* TASK INSTRUCTIONS: Return exactly, and only, the lines from the line containing "360.000 (1053, 1364)" through the final line of the records below, both included.

--- TASK INPUT ---

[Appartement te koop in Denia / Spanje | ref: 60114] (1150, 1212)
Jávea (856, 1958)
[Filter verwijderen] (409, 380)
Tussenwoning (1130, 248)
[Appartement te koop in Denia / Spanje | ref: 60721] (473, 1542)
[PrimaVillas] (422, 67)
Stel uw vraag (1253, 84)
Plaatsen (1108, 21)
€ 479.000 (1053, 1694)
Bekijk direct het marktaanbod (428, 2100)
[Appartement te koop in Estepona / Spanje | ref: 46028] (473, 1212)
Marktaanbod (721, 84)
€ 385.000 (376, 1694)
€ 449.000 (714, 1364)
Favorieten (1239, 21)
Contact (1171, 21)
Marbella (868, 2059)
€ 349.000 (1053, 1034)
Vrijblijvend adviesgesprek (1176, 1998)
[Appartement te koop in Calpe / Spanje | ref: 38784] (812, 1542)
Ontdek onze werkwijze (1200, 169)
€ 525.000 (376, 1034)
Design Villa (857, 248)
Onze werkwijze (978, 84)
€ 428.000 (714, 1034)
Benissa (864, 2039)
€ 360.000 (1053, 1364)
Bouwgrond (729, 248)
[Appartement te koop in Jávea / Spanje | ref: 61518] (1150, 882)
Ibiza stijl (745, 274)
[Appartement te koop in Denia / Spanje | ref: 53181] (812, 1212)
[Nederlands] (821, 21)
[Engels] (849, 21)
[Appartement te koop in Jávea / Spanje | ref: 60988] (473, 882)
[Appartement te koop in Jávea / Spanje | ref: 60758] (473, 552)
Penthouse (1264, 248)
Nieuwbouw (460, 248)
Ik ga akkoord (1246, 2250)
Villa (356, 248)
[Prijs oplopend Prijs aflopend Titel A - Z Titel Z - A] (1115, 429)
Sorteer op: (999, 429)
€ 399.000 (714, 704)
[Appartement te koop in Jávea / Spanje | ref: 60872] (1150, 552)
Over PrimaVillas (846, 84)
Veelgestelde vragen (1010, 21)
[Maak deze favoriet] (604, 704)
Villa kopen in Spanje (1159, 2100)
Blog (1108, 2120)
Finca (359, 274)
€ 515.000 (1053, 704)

---

* ANSWER BOX:
€ 360.000 (1053, 1364)
Bouwgrond (729, 248)
[Appartement te koop in Jávea / Spanje | ref: 61518] (1150, 882)
Ibiza stijl (745, 274)
[Appartement te koop in Denia / Spanje | ref: 53181] (812, 1212)
[Nederlands] (821, 21)
[Engels] (849, 21)
[Appartement te koop in Jávea / Spanje | ref: 60988] (473, 882)
[Appartement te koop in Jávea / Spanje | ref: 60758] (473, 552)
Penthouse (1264, 248)
Nieuwbouw (460, 248)
Ik ga akkoord (1246, 2250)
Villa (356, 248)
[Prijs oplopend Prijs aflopend Titel A - Z Titel Z - A] (1115, 429)
Sorteer op: (999, 429)
€ 399.000 (714, 704)
[Appartement te koop in Jávea / Spanje | ref: 60872] (1150, 552)
Over PrimaVillas (846, 84)
Veelgestelde vragen (1010, 21)
[Maak deze favoriet] (604, 704)
Villa kopen in Spanje (1159, 2100)
Blog (1108, 2120)
Finca (359, 274)
€ 515.000 (1053, 704)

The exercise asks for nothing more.